Some measures will return an instance of MatchingResult that takes together mean and standard deviation values of the computed index.

MatchingResult(score, std)

Synthetic Benchmarks

External evaluation scores can be fruitfully used to compare alternative clusterings of the same network, but also to asses to what extent an identified node clustering matches a known ground truth partition.

To facilitate such standard evaluation task, cdlib exposes a set of standard synthetic network generators providing topological community ground truth annotations.

In particular, cdlib make available benchmarks for:

  • static community discovery;
  • dynamic community discovery;
  • feature-rich (i.e., node-attributed) community discovery.

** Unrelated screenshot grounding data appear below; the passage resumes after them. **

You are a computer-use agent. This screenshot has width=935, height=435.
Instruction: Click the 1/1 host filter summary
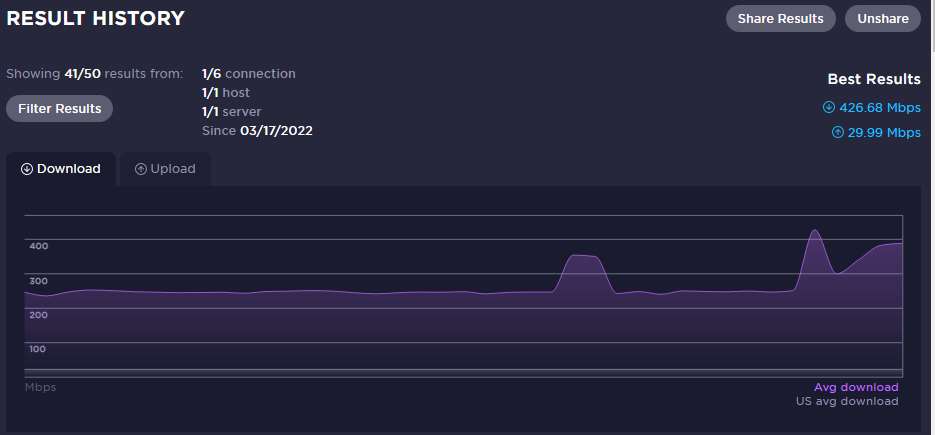pos(225,93)
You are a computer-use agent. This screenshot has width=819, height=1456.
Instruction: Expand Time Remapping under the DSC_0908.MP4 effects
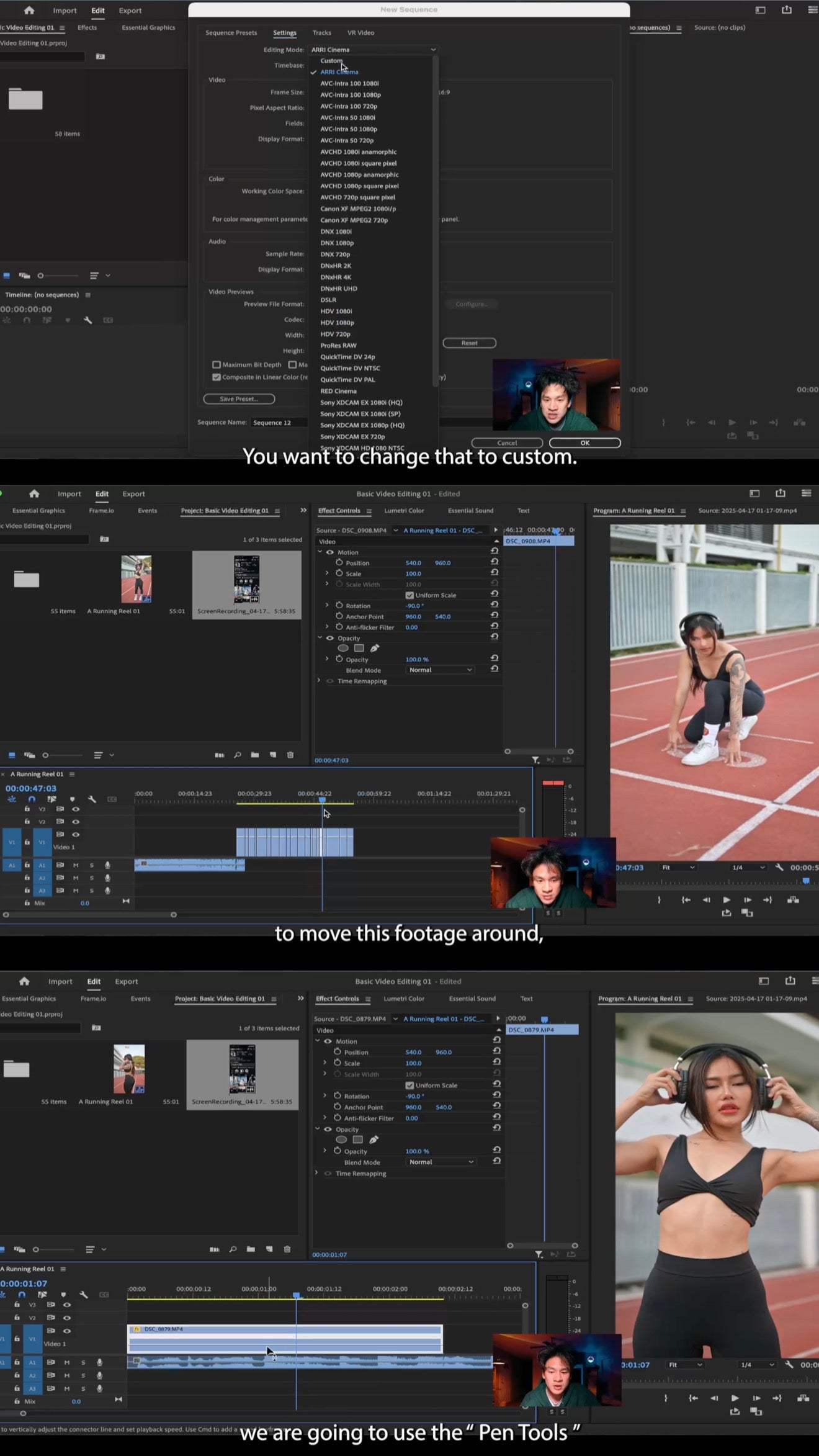coord(319,681)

All details can be found in the dedicated page.

Networks With Annotated Communities

Although evaluating a topological partition against an annotated “semantic” one is not among the safest path to follow [Peel17], cdlib natively integrates well-known medium-size network datasets with ground-truth communities.

Due to the non-negligible sizes of such datasets, we designed a simple API to gather them from a dedicated remote repository transparently.

All details on remote datasets can be found on the dedicated page.

Ranking Algorithms

Once a set of alternative clusterings have been extracted from a given network, is there a way to select the best one given a set of target fitness functions?

cdlib exposes a few standard techniques to address such an issue: all details can be found in the dedicated documentation page.

[Peel17]Peel, Leto, Daniel B. Larremore, and Aaron Clauset. “The ground truth about metadata and community detection in networks.” Science advances 3.5 (2017): e1602548.